### LISTED RECORDS

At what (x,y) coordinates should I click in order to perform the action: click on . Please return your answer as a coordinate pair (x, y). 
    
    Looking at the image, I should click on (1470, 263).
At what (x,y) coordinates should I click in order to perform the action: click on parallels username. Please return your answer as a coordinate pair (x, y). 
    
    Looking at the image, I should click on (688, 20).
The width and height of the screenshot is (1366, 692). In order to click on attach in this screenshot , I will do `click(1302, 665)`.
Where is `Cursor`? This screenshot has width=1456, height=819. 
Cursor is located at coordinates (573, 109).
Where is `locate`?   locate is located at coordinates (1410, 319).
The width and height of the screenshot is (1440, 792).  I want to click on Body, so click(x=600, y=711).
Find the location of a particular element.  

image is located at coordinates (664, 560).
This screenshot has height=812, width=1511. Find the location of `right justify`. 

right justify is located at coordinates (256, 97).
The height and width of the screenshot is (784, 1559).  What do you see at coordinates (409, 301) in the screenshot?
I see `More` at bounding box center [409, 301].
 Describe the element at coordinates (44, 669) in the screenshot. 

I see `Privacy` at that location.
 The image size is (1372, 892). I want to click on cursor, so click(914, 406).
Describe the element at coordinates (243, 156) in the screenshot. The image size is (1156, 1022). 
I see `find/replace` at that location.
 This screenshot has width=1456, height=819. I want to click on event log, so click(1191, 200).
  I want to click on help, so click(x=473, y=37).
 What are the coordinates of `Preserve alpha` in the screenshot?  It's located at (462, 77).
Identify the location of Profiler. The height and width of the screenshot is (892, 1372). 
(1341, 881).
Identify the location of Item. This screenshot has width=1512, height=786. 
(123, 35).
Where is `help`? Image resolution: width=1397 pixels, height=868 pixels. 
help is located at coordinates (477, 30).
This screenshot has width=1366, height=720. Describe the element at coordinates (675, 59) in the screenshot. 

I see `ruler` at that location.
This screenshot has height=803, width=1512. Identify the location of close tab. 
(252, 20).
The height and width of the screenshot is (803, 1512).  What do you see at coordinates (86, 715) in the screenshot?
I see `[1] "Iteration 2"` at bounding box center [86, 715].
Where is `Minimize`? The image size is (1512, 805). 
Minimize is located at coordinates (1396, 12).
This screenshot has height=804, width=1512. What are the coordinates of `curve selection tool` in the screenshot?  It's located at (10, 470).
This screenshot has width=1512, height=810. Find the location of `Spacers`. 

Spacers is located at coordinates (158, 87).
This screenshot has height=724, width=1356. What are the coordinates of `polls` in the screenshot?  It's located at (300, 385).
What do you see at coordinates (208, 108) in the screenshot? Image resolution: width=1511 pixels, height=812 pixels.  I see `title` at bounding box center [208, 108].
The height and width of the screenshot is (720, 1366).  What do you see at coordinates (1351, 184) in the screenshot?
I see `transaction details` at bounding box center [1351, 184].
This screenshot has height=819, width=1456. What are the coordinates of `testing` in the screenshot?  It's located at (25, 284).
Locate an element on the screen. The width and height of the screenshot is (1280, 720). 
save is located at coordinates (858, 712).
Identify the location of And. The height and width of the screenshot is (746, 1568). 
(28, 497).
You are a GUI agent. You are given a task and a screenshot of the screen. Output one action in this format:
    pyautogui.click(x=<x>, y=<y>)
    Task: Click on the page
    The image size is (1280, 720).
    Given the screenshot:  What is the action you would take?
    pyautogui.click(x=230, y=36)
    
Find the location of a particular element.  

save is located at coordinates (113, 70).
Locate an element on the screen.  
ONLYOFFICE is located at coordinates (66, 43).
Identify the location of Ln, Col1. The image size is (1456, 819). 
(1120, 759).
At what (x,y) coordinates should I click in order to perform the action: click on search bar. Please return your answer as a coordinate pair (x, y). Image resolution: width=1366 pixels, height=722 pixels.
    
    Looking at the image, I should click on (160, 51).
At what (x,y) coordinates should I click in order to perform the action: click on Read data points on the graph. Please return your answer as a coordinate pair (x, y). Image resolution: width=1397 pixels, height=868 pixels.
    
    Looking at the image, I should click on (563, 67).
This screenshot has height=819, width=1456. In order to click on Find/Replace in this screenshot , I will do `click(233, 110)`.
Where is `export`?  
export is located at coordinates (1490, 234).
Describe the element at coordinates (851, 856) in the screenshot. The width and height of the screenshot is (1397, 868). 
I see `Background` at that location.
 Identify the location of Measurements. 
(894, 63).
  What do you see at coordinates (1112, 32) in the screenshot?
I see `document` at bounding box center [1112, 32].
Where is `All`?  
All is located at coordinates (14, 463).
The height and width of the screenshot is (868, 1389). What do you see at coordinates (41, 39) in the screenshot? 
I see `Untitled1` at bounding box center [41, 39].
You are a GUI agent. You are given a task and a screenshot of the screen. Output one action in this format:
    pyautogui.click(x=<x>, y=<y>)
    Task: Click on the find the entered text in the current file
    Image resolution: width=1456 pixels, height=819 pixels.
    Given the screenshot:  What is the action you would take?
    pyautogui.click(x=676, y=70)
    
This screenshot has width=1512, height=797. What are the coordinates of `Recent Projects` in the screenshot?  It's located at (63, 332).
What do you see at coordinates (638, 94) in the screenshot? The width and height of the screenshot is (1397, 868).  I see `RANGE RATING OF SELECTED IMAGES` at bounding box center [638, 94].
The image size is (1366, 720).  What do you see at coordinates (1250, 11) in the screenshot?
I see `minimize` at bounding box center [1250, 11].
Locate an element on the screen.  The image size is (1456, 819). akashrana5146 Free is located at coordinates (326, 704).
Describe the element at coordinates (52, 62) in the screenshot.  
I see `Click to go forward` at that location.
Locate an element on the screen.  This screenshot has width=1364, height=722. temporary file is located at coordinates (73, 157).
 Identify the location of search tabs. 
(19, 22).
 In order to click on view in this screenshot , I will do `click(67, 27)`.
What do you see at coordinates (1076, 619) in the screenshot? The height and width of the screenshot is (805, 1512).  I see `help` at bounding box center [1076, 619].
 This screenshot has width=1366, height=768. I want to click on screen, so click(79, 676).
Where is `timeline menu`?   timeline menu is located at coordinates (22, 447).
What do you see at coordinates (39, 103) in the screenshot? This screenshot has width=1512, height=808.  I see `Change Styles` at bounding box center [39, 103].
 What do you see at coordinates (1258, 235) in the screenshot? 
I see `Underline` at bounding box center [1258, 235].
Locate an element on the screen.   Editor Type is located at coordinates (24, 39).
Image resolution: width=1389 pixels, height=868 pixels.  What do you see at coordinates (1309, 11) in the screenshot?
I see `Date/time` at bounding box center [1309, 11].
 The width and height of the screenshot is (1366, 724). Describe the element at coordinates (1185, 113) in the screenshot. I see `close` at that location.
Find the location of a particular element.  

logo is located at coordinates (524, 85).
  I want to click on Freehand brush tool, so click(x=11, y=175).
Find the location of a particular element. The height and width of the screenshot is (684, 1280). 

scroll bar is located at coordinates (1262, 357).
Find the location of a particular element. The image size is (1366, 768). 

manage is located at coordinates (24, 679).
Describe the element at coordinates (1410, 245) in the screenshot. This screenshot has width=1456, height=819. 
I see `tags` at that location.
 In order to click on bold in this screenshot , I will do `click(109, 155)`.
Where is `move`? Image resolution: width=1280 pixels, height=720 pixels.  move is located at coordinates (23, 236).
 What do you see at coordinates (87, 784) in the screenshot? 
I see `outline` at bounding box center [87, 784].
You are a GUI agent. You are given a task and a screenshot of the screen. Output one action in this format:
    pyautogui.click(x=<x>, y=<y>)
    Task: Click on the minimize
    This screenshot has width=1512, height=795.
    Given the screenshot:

######

:: STATED TASK ::
Rewrite all of the rows above, putting "location" wherever "coordinate pair" occurs and leaving everything else the same.

:: WRITTEN REPLY ::
At what (x,y) coordinates should I click in order to perform the action: click on . Please return your answer as a location (x, y). 
    
    Looking at the image, I should click on (1470, 263).
At what (x,y) coordinates should I click in order to perform the action: click on parallels username. Please return your answer as a location (x, y). 
    
    Looking at the image, I should click on (688, 20).
The width and height of the screenshot is (1366, 692). In order to click on attach in this screenshot , I will do `click(1302, 665)`.
Where is `Cursor`? This screenshot has width=1456, height=819. 
Cursor is located at coordinates (573, 109).
Where is `locate`?   locate is located at coordinates (1410, 319).
The width and height of the screenshot is (1440, 792).  I want to click on Body, so click(x=600, y=711).
Find the location of a particular element.  

image is located at coordinates (664, 560).
This screenshot has height=812, width=1511. Find the location of `right justify`. 

right justify is located at coordinates (256, 97).
The height and width of the screenshot is (784, 1559).  What do you see at coordinates (409, 301) in the screenshot?
I see `More` at bounding box center [409, 301].
 Describe the element at coordinates (44, 669) in the screenshot. 

I see `Privacy` at that location.
 The image size is (1372, 892). I want to click on cursor, so click(914, 406).
Describe the element at coordinates (243, 156) in the screenshot. The image size is (1156, 1022). 
I see `find/replace` at that location.
 This screenshot has width=1456, height=819. I want to click on event log, so click(1191, 200).
  I want to click on help, so click(x=473, y=37).
 What are the coordinates of `Preserve alpha` in the screenshot?  It's located at (462, 77).
Identify the location of Profiler. The height and width of the screenshot is (892, 1372). 
(1341, 881).
Identify the location of Item. This screenshot has width=1512, height=786. 
(123, 35).
Where is `help`? Image resolution: width=1397 pixels, height=868 pixels. 
help is located at coordinates (477, 30).
This screenshot has width=1366, height=720. Describe the element at coordinates (675, 59) in the screenshot. 

I see `ruler` at that location.
This screenshot has height=803, width=1512. Identify the location of close tab. 
(252, 20).
The height and width of the screenshot is (803, 1512).  What do you see at coordinates (86, 715) in the screenshot?
I see `[1] "Iteration 2"` at bounding box center [86, 715].
Where is `Minimize`? The image size is (1512, 805). 
Minimize is located at coordinates (1396, 12).
This screenshot has height=804, width=1512. What are the coordinates of `curve selection tool` in the screenshot?  It's located at (10, 470).
This screenshot has width=1512, height=810. Find the location of `Spacers`. 

Spacers is located at coordinates (158, 87).
This screenshot has height=724, width=1356. What are the coordinates of `polls` in the screenshot?  It's located at (300, 385).
What do you see at coordinates (208, 108) in the screenshot? Image resolution: width=1511 pixels, height=812 pixels.  I see `title` at bounding box center [208, 108].
The height and width of the screenshot is (720, 1366).  What do you see at coordinates (1351, 184) in the screenshot?
I see `transaction details` at bounding box center [1351, 184].
This screenshot has height=819, width=1456. What are the coordinates of `testing` in the screenshot?  It's located at (25, 284).
Locate an element on the screen. The width and height of the screenshot is (1280, 720). 
save is located at coordinates (858, 712).
Identify the location of And. The height and width of the screenshot is (746, 1568). 
(28, 497).
You are a GUI agent. You are given a task and a screenshot of the screen. Output one action in this format:
    pyautogui.click(x=<x>, y=<y>)
    Task: Click on the page
    The image size is (1280, 720).
    Given the screenshot:  What is the action you would take?
    pyautogui.click(x=230, y=36)
    
Find the location of a particular element.  

save is located at coordinates (113, 70).
Locate an element on the screen.  
ONLYOFFICE is located at coordinates (66, 43).
Identify the location of Ln, Col1. The image size is (1456, 819). 
(1120, 759).
At what (x,y) coordinates should I click in order to perform the action: click on search bar. Please return your answer as a location (x, y). Image resolution: width=1366 pixels, height=722 pixels.
    
    Looking at the image, I should click on (160, 51).
At what (x,y) coordinates should I click in order to perform the action: click on Read data points on the graph. Please return your answer as a location (x, y). Image resolution: width=1397 pixels, height=868 pixels.
    
    Looking at the image, I should click on (563, 67).
This screenshot has height=819, width=1456. In order to click on Find/Replace in this screenshot , I will do `click(233, 110)`.
Where is `export`?  
export is located at coordinates (1490, 234).
Describe the element at coordinates (851, 856) in the screenshot. The width and height of the screenshot is (1397, 868). 
I see `Background` at that location.
 Identify the location of Measurements. 
(894, 63).
  What do you see at coordinates (1112, 32) in the screenshot?
I see `document` at bounding box center [1112, 32].
Where is `All`?  
All is located at coordinates (14, 463).
The height and width of the screenshot is (868, 1389). What do you see at coordinates (41, 39) in the screenshot? 
I see `Untitled1` at bounding box center [41, 39].
You are a GUI agent. You are given a task and a screenshot of the screen. Output one action in this format:
    pyautogui.click(x=<x>, y=<y>)
    Task: Click on the find the entered text in the current file
    Image resolution: width=1456 pixels, height=819 pixels.
    Given the screenshot:  What is the action you would take?
    pyautogui.click(x=676, y=70)
    
This screenshot has width=1512, height=797. What are the coordinates of `Recent Projects` in the screenshot?  It's located at (63, 332).
What do you see at coordinates (638, 94) in the screenshot? The width and height of the screenshot is (1397, 868).  I see `RANGE RATING OF SELECTED IMAGES` at bounding box center [638, 94].
The image size is (1366, 720).  What do you see at coordinates (1250, 11) in the screenshot?
I see `minimize` at bounding box center [1250, 11].
Locate an element on the screen.  The image size is (1456, 819). akashrana5146 Free is located at coordinates (326, 704).
Describe the element at coordinates (52, 62) in the screenshot.  
I see `Click to go forward` at that location.
Locate an element on the screen.  This screenshot has width=1364, height=722. temporary file is located at coordinates (73, 157).
 Identify the location of search tabs. 
(19, 22).
 In order to click on view in this screenshot , I will do `click(67, 27)`.
What do you see at coordinates (1076, 619) in the screenshot? The height and width of the screenshot is (805, 1512).  I see `help` at bounding box center [1076, 619].
 This screenshot has width=1366, height=768. I want to click on screen, so click(79, 676).
Where is `timeline menu`?   timeline menu is located at coordinates (22, 447).
What do you see at coordinates (39, 103) in the screenshot? This screenshot has width=1512, height=808.  I see `Change Styles` at bounding box center [39, 103].
 What do you see at coordinates (1258, 235) in the screenshot? 
I see `Underline` at bounding box center [1258, 235].
Locate an element on the screen.   Editor Type is located at coordinates (24, 39).
Image resolution: width=1389 pixels, height=868 pixels.  What do you see at coordinates (1309, 11) in the screenshot?
I see `Date/time` at bounding box center [1309, 11].
 The width and height of the screenshot is (1366, 724). Describe the element at coordinates (1185, 113) in the screenshot. I see `close` at that location.
Find the location of a particular element.  

logo is located at coordinates (524, 85).
  I want to click on Freehand brush tool, so click(x=11, y=175).
Find the location of a particular element. The height and width of the screenshot is (684, 1280). 

scroll bar is located at coordinates (1262, 357).
Find the location of a particular element. The image size is (1366, 768). 

manage is located at coordinates (24, 679).
Describe the element at coordinates (1410, 245) in the screenshot. This screenshot has width=1456, height=819. 
I see `tags` at that location.
 In order to click on bold in this screenshot , I will do `click(109, 155)`.
Where is `move`? Image resolution: width=1280 pixels, height=720 pixels.  move is located at coordinates (23, 236).
 What do you see at coordinates (87, 784) in the screenshot? 
I see `outline` at bounding box center [87, 784].
You are a GUI agent. You are given a task and a screenshot of the screen. Output one action in this format:
    pyautogui.click(x=<x>, y=<y>)
    Task: Click on the minimize
    This screenshot has width=1512, height=795.
    Given the screenshot:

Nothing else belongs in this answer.